Бергман печально улыбнулся.
— Кончится тем, господин Кяршис, что они отберут у нас имущество, загонят в гетто или в концлагеря, как в Германии. Говорят, господь карает за грехи. Но дети-то в чем виноваты? Вы бы видели моего Мойше, господин Кяршис.
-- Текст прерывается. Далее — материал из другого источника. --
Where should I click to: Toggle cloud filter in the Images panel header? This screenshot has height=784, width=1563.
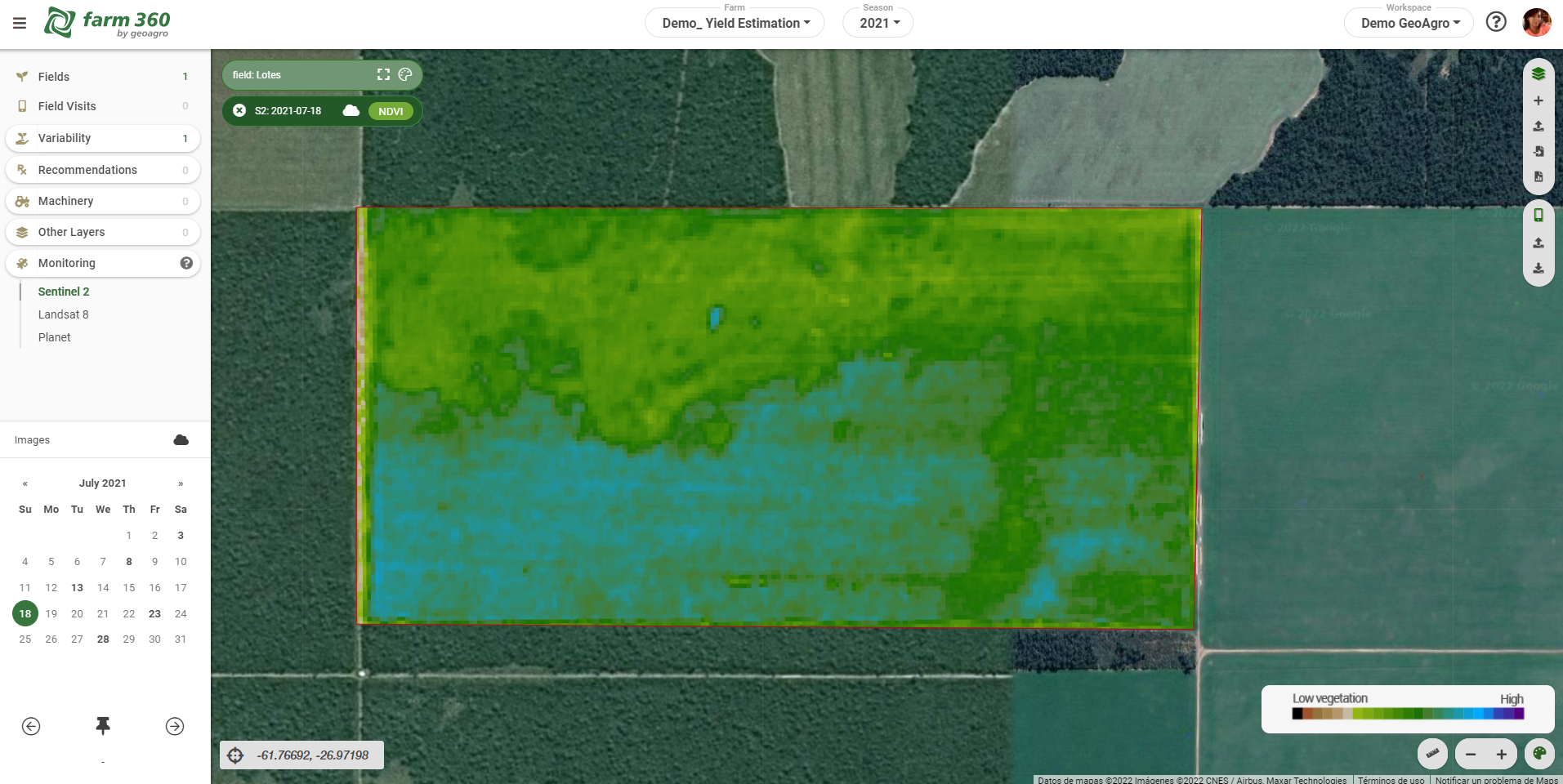(181, 440)
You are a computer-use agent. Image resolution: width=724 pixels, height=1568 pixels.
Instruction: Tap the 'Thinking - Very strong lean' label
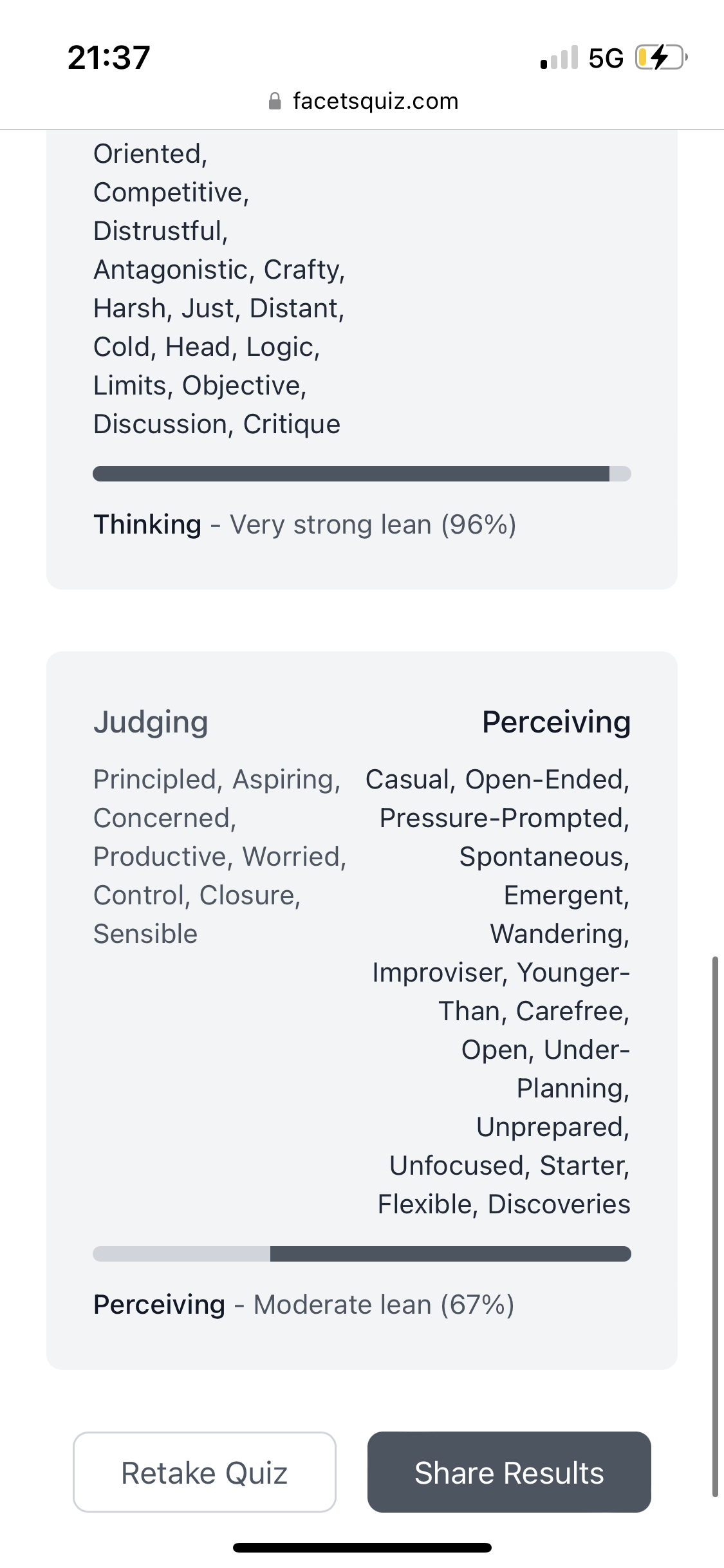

Восемь лет мальчику и такой веселый, бойкий, голубоглазый, не отличишь от литовца. — Бергман разволновался, стал запинаться, глаза наполнились слезами. — А какой смышленый, как чисто по-литовски говорит, — никто не скажет, что еврей, господин Кяршис…
— Да уж, страх подумать, какие времена, — буркнул Кяршис, прикидывая, что понадобилось от него Бергману.
— У вас детей нет, вам трудно понять чувства родителей, но поверьте, господин Кяршис, за своего мальчика я бы отдал все блага мира. — Бергман задохнулся и, тяжело дыша, уставился горестным взглядом на Кяршиса.
Тот потупился, словно сам был виноват во всех подлостях, творимых на земле. Искал и не находил слов, чтоб утешить несчастного отца.
— Что мы можем сделать, господин Бергман, что мы можем… — только и сказал.
Бергман долго молчал, думал о чем-то и все не смел заговорить.
— Пеликсас… — наконец сделал он еще один шаг по зыбкой поверхности заросшей трясины. — Пеле, немцы нацепили нам звезды, согнали с тротуаров, отобрали ремесло, но я, слава господу, еще не беден. Мог бы нагрузить телегу такими вещичками, что все твое хозяйство не перевесило бы. Если живы будем, вернешь — знаю твою честную душу, а если нет, останется тебе.
У Кяршиса пересохло во рту, перехватило дыхание.
Несколько мгновений он ловил воздух ртом, краснел, бледнел, хотел встать, но никак не мог опереться ногами о землю. Наконец-то! Взялся руками за столешницу и и поднялся — горячий, так и шипит, словно раскаленная каменка. Белки глаз и те мечут искры.
Бергман, удивленный и испуганный, тоже встал.
— Господин Кяршис, я что-нибудь не так?.. — в отчаянии прошептал он.
— Телегу? Мне? — прорвало того. — Чтоб я грел руки на чужой беде, господин Бергман! И-эх, уж нет! Есть всякая сволочь, которая везет ваше добро телегами, радуется, что прижали еврея, можно попользоваться, только не я, господин Бергман. Вы не думайте, что раз такое время, то каждый католик бандит и убийца…
— Господин Кяршис, я не хотел…
— И-эх, ни к чему мне ваше имущество, господин Бергман! Живите в счастье, в довольстве, и да поможет вам бог.
Вошла Бергманша с подносом, на котором было печенье и два стакана чаю, но тяжелые, сердитые шаги Пеликсаса Кяршиса уже гремели вниз по ступенькам крыльца.